One of the best ways to “Have your cake and eat it too” is to eat it slowly, in bite-sized proportions. Can’t keep away from Whatsapp/Facebook pings? At the least learn to control them by muting groups that you don’t need to check constantly. This ensures that the notifications do not keep disturbing you. Just remember, no matter what app, you will always have a way to control it. In fact, some apps aren’t really even that necessary. Facebook can easily be checked on the web browser of your mobile, for example.

Mute Whatsapp notifications on Android and iOS and to keep Facebook pings in check in the app, and don’t forget to remove email notifications.

Image Source : usabilitygeek.com

We’ve all been here.


Schedule Your Time

As cliché as it may sound, this actually does help significantly. Sure you may not be able to say no to phones between 2 pm to 3 pm but you can certainly limit usage to every 15 mins or 30 mins. In fact, one of the best rules you can set relate to important events during the day. No phones allowed during dinner time, for example.

Image: Baylor University
Image: Baylor University

Apps to the rescue

If the above steps involve far too much inner awareness/motivation for you, perhaps something external would help? No need for psychiatrists. Ironically, something as simple as an app itself could be of great use to clamp down on phone usage. The idea is to keep track of what you are doing with your time, whether that be working, procrastinating or just locking down your phone for a specified time.

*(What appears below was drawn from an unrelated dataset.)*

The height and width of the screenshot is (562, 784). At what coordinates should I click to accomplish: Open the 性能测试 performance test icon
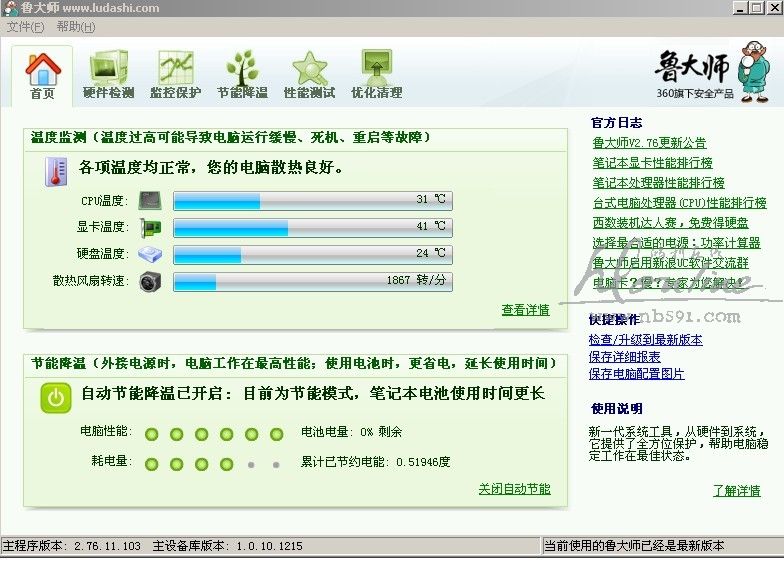point(309,69)
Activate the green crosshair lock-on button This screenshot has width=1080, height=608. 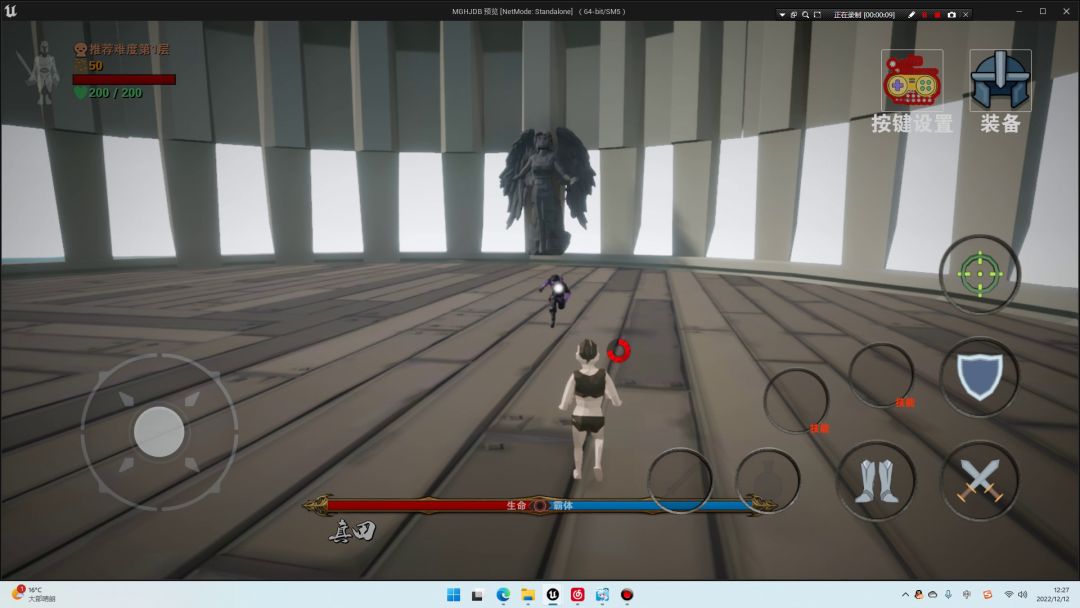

You could start with inbuilt tools like Apple’s Screen Time on iOS 12 or Google’s Digital Wellbeing apps on Android P to set limits and monitor your usage. Do you really need to spend 5 hours a day watching Netflix? Why is Facebook sending you 200 notifications a day? These apps put numbers to your daily usage and help put things in perspective.

There are also plenty of developers that offer this solution, AppDetox and OffTime do just that where you can set your own rules for an app. Mute on the other hand just encourages you to use your phone less with stats and motivations (iOS only)

Screenshots from AppDetox, OffTime and Forest app
Screenshots from AppDetox, OffTime and Forest app

Sounds too serious, how about gamifying it? The Forest app lets you stay focused by letting you grow a tree all the way to a full grown blooming forest depending on how much time you stay focused. (Android and iOS).

If that is too much, how about a reward-based system that rewards you for *gasp* being away from your phone? The Hold app aims to do just that with a social competitive twist, “Put your phone on HOLD, earn rewards and compete with your friends.” However, some users report that points don’t accumulate that well, and therefore your mileage for motivation can vary.

If the reward system is too flaky for you, how about an app that motivates you to work harder without distractions, no questions asked, no ifs and buts. Productivity Challenge Timer (Android/iOS) does just that to motivate you to work/study. It was created by the developer to help himself get his work done. How inspiring!

Screenshots from Hold, Space and Productivity Challenger Timer app

Screenshots from Hold, Space and Productivity Challenger Timer app

Other apps that offer similar functionality and might help you are Space (Android and iOS) and StayOnTask. Space lets you track your usage, revealing your “addiction score”  StayOnTask actually works on your conscience, reminding you not to procrastinate and get your work done.

Try the 30-day Digital Detox challenge

If you are still wondering whether the above would help or whether you really need to detoxify, why not try the Forbes 30 day digital detox challenge? This detox plan was created for someone who has a serious problem with disconnecting from their smartphones. Even if you aren’t one of them, there are some really helpful tips, suggestions and ways to double check yourself as to whether you are/aren’t addicted to your smartphone.